§ **STORED ROWS**

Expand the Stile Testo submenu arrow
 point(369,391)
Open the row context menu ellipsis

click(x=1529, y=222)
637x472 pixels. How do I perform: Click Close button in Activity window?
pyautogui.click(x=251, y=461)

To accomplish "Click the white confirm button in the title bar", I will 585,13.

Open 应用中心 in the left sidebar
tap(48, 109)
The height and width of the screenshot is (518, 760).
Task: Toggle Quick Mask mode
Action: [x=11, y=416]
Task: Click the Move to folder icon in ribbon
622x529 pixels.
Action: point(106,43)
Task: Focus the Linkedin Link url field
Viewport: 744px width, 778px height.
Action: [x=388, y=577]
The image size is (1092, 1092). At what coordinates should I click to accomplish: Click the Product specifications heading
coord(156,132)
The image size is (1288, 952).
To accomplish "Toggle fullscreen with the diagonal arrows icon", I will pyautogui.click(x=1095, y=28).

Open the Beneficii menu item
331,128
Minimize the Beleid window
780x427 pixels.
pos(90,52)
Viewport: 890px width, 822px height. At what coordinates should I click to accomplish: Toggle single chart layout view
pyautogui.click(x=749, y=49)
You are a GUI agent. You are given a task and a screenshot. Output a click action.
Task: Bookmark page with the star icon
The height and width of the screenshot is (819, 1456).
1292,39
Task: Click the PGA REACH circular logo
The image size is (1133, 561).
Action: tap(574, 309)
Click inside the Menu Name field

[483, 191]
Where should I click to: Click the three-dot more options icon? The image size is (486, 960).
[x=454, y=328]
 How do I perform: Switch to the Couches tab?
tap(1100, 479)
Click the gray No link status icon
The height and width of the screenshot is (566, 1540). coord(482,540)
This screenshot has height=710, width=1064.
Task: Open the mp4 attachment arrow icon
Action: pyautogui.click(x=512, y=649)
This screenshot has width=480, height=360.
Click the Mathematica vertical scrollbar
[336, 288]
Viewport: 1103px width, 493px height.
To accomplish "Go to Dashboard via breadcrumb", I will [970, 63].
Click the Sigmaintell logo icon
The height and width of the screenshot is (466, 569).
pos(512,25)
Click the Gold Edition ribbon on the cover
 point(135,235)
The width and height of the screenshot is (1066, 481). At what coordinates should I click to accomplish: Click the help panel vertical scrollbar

§ **EXERCISE BRIEF**
Copy out the rows verbatim, starting at the line containing "Open 应用中心 in the left sidebar" and ending after the line containing "[x=454, y=328]".

§ **COMPLETED EXERCISE**
Open 应用中心 in the left sidebar
tap(48, 109)
The height and width of the screenshot is (518, 760).
Task: Toggle Quick Mask mode
Action: [x=11, y=416]
Task: Click the Move to folder icon in ribbon
622x529 pixels.
Action: point(106,43)
Task: Focus the Linkedin Link url field
Viewport: 744px width, 778px height.
Action: [x=388, y=577]
The image size is (1092, 1092). At what coordinates should I click to accomplish: Click the Product specifications heading
coord(156,132)
The image size is (1288, 952).
To accomplish "Toggle fullscreen with the diagonal arrows icon", I will pyautogui.click(x=1095, y=28).

Open the Beneficii menu item
331,128
Minimize the Beleid window
780x427 pixels.
pos(90,52)
Viewport: 890px width, 822px height. At what coordinates should I click to accomplish: Toggle single chart layout view
pyautogui.click(x=749, y=49)
You are a GUI agent. You are given a task and a screenshot. Output a click action.
Task: Bookmark page with the star icon
The height and width of the screenshot is (819, 1456).
1292,39
Task: Click the PGA REACH circular logo
The image size is (1133, 561).
Action: tap(574, 309)
Click inside the Menu Name field

[483, 191]
Where should I click to: Click the three-dot more options icon? The image size is (486, 960).
[x=454, y=328]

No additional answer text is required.